First of all, before this turns into a pessimistic rant on our all-encompassing shortcomings as humanity, let me highlight that there is a positive message here. When the mainstream media is provoking a discussion around climate change, it is undoubtedly a plus for NGOs and the international community that fight for this cause every day. It also has a chain effect and feeds down the media line, getting picked up by local content producers in global communities, relaying that message in a way that speaks to people’s everyday lives. And this is strictly speaking from a media perspective; of course in the political realm, it is a strong statement of global bureaucracy to unite over 150 countries as signatories over such a pertinent issue. And as noted by a NPR commentary, the mainstream media is focused on showing this success, with the New York Times and the Washington Post praising the action. The Guardian headline reads: “The world’s greatest diplomatic success” (I for one would say that may be slightly melodramatic).
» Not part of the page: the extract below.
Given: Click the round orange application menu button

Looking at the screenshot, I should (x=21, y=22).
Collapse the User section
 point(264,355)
The kicker here is in the fine print: the agreement doesn’t actually commit signatories to take action until 2020, which sceptics argue is too late to change our inevitable fate of a warmer planet. This means that if public interest doesn’t sustain, political agendas could be at risk of de-prioritising climate action, and before you know it, the hype of the Paris Agreement is but a mirage of the past.
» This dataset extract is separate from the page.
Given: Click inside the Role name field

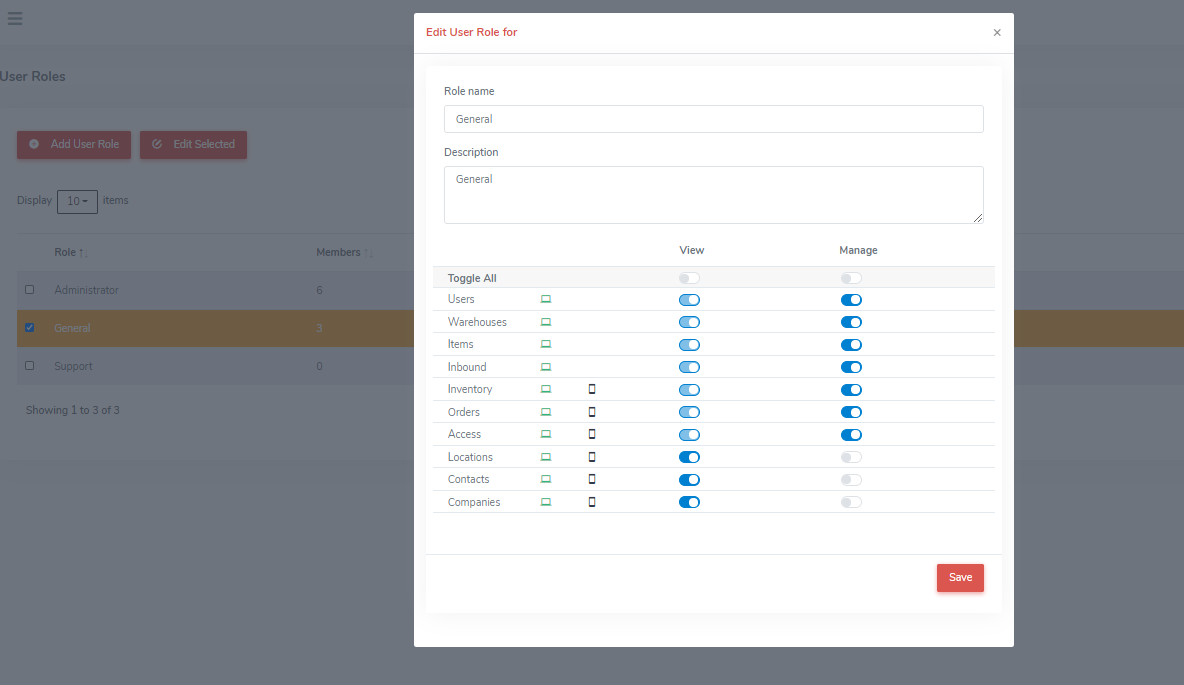Looking at the screenshot, I should pyautogui.click(x=713, y=118).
The key in this case could be, as I previously hinted, in local media. Starting at the top, looking at the BBC coverage, they list the top ten countries with the highest greenhouse gas emissions. Unsurprisingly, China is double its next perpetrator at 24% (with the US sitting in second at 12%). But to an American sitting in the Midwest countryside, the severity of emissions in China is a bit of a mystery, and frankly, completely irrelevant to their life. But how are emissions – whether it be in China, the US, or anywhere else for argument’s sake – affecting that countryside? Is it reducing crops and therefore affecting the community’s wealth? Is it creating wildly weather patterns affecting the community’s ability to support their infrastructure and build resilience? Regardless of what that impact is, it’s up to local media to find it and expose it. It’s a sad truth: too often the bigger picture is not translated into the digestible picture that people need.
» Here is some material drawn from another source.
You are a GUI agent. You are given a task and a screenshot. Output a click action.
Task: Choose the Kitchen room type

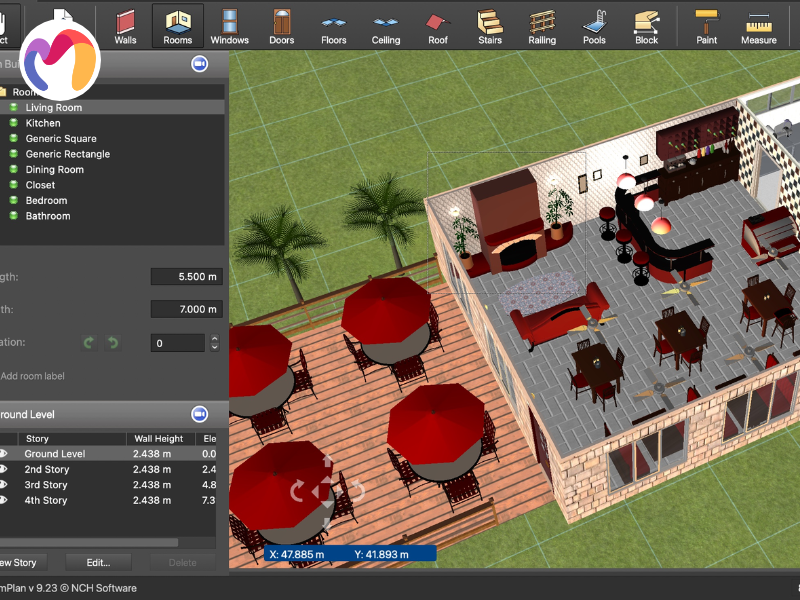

I’ll give a personal example that may seem minor, but was quite thought-inducing for myself as a Canadian, a nature-lover, and an average middle-class consumer. A few years back, British Columbia, Canada had record-breaking numbers of forest fires – an obvious impact of drier than usual summer temperatures. Local news coverage mapped the fires, showed impact on residents of the areas, and investigated how the fires were initiated. And yes, they did cover temperature records over several years., at a minimum hinting at the bigger issue of climate change. There was a point in the summer where the downtown core of Vancouver was engulfed in a cloud of smoke that had wafted in from a relatively nearby fire (though it posed no direct threat to the urban areas). Walking downtown was like being in an apocalyptic parallel universe – the streets were fairly empty and the definitive smell weighed on your lungs. It also happened to be the same weekend as the women’s FIFA tournament final, bringing American and Japanese fans into the city centre. I was working at a restaurant at the time and tourist customers continually asked what was going on, or commented on how despite the smoke, they were still enjoying their visit. What occurred to me though was the complete disregard for the connection between our excessive food consumption (and waste) and drier climates that created the smoke to begin with. Okay, I admit this seems like a bit of a stretch and perhaps an extremely indirect connection, but the point is there is a responsibility for these connections to be made. And even if you’re not reporting the absolute full picture of climate change – which undoubtedly wouldn’t fit into editorial word counts – the blatant connection must be made and must matter to a local audience.
Although it may seem cliché, what is abundantly clear is that paying attention to our planet one out of 365 days of the year is inadequate, and media plays an essential role in repainting the global picture with a bit more green.